WHAT IS NEEDED
Gather all lines with "ProfiLIGHT" from the records.

[Start of Attachment]

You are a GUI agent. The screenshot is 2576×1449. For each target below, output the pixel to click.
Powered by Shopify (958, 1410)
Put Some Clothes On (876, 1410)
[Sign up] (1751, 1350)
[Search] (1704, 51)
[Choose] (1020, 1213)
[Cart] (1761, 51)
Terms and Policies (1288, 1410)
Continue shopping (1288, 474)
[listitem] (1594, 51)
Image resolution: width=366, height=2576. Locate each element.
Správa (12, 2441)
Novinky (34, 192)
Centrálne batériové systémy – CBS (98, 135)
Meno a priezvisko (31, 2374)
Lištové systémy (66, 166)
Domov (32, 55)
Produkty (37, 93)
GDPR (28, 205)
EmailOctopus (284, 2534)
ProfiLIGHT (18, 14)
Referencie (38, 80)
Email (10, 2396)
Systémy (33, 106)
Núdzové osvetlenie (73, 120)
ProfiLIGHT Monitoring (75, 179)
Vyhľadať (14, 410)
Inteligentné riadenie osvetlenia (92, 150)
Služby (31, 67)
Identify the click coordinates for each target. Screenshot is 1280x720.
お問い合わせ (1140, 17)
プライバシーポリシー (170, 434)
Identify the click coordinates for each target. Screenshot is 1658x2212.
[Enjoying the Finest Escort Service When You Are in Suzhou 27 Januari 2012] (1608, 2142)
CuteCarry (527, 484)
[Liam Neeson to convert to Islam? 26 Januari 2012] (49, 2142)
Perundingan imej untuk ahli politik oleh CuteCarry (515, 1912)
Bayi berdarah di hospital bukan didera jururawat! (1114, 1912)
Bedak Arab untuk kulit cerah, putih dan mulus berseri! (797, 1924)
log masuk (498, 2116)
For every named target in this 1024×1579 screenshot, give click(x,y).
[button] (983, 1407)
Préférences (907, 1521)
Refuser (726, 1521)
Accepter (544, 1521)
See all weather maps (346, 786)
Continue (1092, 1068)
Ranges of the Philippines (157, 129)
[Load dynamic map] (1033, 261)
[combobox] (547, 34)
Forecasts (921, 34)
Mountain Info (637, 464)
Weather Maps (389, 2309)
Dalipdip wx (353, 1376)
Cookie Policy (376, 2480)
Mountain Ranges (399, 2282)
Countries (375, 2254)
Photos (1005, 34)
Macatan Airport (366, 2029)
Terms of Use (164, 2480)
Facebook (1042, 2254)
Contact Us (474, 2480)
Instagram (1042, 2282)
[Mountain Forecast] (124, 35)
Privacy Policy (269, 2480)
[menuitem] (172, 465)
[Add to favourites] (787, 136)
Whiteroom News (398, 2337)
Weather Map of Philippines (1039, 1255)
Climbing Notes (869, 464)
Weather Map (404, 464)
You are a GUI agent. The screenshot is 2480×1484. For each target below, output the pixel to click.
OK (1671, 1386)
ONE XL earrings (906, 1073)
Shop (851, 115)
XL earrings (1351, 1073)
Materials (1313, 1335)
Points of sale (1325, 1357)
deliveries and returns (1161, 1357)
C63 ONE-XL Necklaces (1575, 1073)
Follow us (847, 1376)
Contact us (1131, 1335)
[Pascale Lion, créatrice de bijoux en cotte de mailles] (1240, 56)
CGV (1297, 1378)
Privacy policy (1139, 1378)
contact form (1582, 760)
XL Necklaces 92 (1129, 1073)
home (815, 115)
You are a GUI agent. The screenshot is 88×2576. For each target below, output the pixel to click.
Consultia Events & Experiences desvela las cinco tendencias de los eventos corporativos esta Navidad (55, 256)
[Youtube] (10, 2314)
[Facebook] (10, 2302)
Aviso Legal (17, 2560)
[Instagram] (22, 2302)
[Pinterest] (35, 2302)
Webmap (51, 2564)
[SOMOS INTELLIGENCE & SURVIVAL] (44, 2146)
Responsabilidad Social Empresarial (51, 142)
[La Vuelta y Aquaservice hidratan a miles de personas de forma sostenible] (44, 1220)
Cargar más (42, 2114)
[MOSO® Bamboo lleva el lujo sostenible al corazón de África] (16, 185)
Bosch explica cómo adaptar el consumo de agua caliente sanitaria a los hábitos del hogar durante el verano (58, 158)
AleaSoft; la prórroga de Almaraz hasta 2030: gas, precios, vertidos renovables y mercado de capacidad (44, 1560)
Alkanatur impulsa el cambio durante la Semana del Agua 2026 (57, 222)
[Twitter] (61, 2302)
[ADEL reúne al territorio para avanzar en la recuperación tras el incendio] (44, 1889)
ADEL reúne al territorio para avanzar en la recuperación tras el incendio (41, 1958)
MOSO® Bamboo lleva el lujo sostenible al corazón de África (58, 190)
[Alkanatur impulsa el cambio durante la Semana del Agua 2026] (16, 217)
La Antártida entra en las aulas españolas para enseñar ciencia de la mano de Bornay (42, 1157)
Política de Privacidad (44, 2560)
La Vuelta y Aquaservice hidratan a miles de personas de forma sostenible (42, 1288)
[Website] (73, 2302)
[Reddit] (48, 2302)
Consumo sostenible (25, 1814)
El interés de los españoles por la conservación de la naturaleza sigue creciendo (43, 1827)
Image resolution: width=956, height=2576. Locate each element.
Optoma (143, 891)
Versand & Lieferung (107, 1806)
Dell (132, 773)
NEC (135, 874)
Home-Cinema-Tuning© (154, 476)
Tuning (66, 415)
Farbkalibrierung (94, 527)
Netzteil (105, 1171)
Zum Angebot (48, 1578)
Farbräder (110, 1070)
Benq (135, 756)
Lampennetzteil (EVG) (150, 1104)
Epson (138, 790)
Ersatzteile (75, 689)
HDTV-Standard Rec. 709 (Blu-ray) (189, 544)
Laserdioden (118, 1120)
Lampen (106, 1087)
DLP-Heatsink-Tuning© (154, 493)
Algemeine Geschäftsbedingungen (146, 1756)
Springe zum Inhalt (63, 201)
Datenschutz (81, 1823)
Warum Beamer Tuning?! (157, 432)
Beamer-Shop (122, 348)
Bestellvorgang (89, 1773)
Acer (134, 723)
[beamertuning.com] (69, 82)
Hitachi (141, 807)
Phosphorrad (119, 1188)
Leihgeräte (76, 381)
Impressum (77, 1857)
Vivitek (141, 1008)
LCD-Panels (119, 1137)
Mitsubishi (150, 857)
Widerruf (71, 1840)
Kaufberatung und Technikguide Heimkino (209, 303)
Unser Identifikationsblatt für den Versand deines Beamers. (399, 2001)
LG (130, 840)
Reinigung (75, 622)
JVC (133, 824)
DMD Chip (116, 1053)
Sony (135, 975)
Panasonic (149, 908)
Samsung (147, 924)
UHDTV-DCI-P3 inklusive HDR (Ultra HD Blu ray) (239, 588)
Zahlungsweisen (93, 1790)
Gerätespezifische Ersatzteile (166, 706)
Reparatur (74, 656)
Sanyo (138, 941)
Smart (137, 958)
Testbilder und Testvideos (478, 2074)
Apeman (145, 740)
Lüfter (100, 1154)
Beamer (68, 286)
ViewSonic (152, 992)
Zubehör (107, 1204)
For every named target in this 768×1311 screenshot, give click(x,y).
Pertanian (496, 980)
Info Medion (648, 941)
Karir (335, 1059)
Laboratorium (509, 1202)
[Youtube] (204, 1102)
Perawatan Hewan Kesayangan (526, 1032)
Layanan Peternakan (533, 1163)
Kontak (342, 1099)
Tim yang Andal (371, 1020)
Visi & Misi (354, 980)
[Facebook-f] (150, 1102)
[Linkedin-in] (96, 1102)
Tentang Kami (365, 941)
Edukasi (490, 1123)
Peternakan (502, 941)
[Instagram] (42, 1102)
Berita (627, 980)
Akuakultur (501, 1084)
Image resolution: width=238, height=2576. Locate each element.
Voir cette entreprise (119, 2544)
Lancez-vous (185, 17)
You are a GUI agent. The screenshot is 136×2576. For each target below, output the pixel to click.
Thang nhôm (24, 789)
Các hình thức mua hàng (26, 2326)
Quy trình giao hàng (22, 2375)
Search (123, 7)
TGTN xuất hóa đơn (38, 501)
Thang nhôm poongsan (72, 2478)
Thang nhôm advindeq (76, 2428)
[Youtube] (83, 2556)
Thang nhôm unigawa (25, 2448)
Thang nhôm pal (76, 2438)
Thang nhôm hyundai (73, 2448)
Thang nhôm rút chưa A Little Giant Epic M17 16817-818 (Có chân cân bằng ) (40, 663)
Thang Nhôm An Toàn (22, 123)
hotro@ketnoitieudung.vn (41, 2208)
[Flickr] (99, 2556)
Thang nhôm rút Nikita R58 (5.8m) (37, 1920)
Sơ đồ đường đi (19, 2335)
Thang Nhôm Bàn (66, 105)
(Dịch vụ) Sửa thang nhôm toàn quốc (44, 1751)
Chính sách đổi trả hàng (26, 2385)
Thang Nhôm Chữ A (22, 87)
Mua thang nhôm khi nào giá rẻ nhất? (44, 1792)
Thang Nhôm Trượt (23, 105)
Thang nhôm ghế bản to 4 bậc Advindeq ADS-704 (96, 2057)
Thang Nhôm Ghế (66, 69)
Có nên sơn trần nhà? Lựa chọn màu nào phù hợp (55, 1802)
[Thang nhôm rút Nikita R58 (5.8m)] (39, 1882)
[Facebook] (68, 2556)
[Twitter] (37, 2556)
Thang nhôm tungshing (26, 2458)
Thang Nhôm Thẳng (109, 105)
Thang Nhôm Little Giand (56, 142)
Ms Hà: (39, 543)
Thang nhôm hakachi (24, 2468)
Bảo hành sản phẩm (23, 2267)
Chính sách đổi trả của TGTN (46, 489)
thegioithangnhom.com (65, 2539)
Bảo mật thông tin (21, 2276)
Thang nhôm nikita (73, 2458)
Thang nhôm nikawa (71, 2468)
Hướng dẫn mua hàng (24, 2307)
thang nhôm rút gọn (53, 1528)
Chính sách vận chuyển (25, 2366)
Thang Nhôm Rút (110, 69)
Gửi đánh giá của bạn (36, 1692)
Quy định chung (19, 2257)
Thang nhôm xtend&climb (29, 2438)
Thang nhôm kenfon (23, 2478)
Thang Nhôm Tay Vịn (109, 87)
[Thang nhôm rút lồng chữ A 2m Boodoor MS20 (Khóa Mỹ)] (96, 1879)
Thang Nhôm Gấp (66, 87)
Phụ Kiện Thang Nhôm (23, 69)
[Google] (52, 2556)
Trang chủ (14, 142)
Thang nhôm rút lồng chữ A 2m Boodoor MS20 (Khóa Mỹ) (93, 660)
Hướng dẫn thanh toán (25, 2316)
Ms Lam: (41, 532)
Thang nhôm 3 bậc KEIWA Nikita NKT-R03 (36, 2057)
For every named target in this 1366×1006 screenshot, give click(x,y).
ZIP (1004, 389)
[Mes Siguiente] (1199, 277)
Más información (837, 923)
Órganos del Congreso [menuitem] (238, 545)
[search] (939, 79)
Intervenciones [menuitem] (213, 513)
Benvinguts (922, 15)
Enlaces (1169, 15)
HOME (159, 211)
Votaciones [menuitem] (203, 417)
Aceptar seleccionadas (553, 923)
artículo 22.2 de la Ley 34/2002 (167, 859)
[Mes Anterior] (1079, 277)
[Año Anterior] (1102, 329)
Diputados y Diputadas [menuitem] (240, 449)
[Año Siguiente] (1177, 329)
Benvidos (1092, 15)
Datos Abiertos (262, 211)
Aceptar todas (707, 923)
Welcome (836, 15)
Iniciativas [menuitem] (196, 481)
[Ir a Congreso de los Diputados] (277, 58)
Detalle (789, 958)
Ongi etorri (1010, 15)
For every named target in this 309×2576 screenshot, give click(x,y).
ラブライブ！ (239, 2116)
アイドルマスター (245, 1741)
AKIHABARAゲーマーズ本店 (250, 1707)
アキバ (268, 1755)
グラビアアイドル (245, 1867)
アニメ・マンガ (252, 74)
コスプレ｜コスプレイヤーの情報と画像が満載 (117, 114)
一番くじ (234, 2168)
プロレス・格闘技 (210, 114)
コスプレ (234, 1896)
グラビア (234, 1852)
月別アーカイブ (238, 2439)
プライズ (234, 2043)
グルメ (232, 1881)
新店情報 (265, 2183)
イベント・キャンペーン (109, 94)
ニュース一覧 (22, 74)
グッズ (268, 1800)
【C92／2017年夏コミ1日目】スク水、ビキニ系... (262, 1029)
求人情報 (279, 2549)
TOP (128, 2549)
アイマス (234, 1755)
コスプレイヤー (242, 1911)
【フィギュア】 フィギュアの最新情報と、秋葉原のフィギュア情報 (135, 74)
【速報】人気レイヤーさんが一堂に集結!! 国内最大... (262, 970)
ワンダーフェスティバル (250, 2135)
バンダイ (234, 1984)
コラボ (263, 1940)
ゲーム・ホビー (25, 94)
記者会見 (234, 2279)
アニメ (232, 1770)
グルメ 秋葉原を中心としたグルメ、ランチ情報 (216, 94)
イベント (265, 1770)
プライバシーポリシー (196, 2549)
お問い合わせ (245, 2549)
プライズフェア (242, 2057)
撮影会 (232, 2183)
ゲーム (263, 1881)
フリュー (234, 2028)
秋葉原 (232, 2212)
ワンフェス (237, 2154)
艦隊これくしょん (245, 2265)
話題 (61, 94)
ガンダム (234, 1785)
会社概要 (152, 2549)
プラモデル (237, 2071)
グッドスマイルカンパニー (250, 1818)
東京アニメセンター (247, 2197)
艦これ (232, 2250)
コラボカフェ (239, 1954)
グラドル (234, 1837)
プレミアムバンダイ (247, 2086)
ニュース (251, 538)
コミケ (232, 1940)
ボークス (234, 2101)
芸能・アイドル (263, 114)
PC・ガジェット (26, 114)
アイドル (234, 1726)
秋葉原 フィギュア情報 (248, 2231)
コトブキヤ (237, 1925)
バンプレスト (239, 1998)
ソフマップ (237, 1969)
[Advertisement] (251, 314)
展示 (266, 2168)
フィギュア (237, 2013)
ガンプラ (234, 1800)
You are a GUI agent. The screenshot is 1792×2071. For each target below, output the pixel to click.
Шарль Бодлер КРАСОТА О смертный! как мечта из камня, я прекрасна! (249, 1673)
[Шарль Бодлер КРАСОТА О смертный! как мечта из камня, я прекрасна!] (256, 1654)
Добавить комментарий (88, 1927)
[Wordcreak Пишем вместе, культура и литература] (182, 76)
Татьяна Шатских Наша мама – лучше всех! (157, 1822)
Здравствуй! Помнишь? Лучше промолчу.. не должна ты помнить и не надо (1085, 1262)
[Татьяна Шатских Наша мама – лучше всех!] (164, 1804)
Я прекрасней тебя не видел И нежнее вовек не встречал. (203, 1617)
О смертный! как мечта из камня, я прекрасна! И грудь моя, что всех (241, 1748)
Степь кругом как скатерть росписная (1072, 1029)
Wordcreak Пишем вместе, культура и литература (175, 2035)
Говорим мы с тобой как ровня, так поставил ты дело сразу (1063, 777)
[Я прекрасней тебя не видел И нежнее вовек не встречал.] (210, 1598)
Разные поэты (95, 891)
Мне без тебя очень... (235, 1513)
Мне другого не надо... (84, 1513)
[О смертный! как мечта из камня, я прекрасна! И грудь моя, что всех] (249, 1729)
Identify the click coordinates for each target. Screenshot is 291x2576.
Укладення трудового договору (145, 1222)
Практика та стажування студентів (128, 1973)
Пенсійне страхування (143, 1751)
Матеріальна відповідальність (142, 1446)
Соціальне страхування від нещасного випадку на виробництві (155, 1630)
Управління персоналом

[End of Attachment]

RESPONSE AREA
ProfiLIGHT (18, 14)
ProfiLIGHT Monitoring (75, 179)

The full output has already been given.